“5 Verses” – Jeremy Warmsley
One part noodly-introspective bedroom rock, one part expansive pure pop, knitted together with fuzzy 21st-century beats, “Five Verses” wins me over more for its unfettered vitality and than for its closely-told boy-meets-girl story. (I’ll readily admit that I had to get past the “They met in a karoake bar…” opening; and yet I like to think that the singer/songwriter is more or less daring us to stick with him after that one.) Warmsley is a half-French, half-English troubadour, based in London, with a winning mixture of humility and cheek; his web site tells us that he “makes electronica with songs in them,” which is as brilliant a self-description as I’ve seen from a musician in quite a while. For me it’s the great swooping melody that rules this one–the steady dip down, the giddy leap up at the end of a couple of lines in each verse. And don’t miss the wacky little wordless bridge in the middle (around 1:40)–it’s literally an “ooh” and an “ahh” but what a great chord change that is. The song comes from Warmsley’s 5 Interesting Lies EP, released in November on Transgressive Records in the U.K. The MP3 is available via his site, thanks to a head’s up from Hedvika at the excellent Echo blog.

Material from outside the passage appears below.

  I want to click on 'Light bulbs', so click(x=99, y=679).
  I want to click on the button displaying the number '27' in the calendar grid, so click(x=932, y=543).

An exceedingly likable and well put-together song from this fine Montreal band. First we get one itchy electric guitar scratching out a gallopy one-two beat, the inherent tension of the sound accentuated by the background happenings–shimmery cymbals marking the beat while keyboards and guitars gather, seem ready to burst forward yet holding back in a drone-y, almost tuning-up sort of way. Then, at 0:39, bam: we get a focused, quickly memorable instrumental melody, the song now crackling with a great, swelling energy that I’m tempted to call “wholesome” for reasons I can’t quite pinpoint (perhaps because it sounds so organic, owing more somehow to folk music than rock’n’roll). I am particularly smitten with the section that links the verse to the simple chorus: first heard at 1:26, it couples the percussive guitar of the intro to a melody so friendly it’s actually rather inspiring; listen for the Hammond organ flourishes that add to the chewy texture. Note too how the false ending leads to an “outro” that nicely mirrors the intro. “In the Beginning” will appear on the Stills’ forthcoming CD Without Feathers, due for release in early May on Vice Records.
“Love Revolution” – All Mighty Whispers
Another song with a vibe at once friendly and polished, this one wrapping itself in an ineffable sort of groovy-’60s wash: the effortless melody, the bassline hook, the head-bobbingly agreeable beat (complete with real drums), and the busy but unidentifiable background fill combine to ooze an unbearable nostalgia for a past that never quite existed. On top of it all comes singer Peter Hill’s voice, a pleasantly reedy instrument given a wonderful double-tracked substance that helps make “Love Revolution” sound both as light as air and as solid as a big comfy chair. I can’t always identify a producer’s impact–and often his or her job is to sound like no one was producing it at all–but in this case I tip my metaphorical hat in the direction of Grzegorz Czachor, the Polish producer enlisted to create this spiffy piece of expert pop, and to the Norwich (U.K.) trio behind the music for enlisting him. “Love Revolution” is the title track of the band’s self-titled debut CD, released in Februrary. The MP3 is available via the band’s site.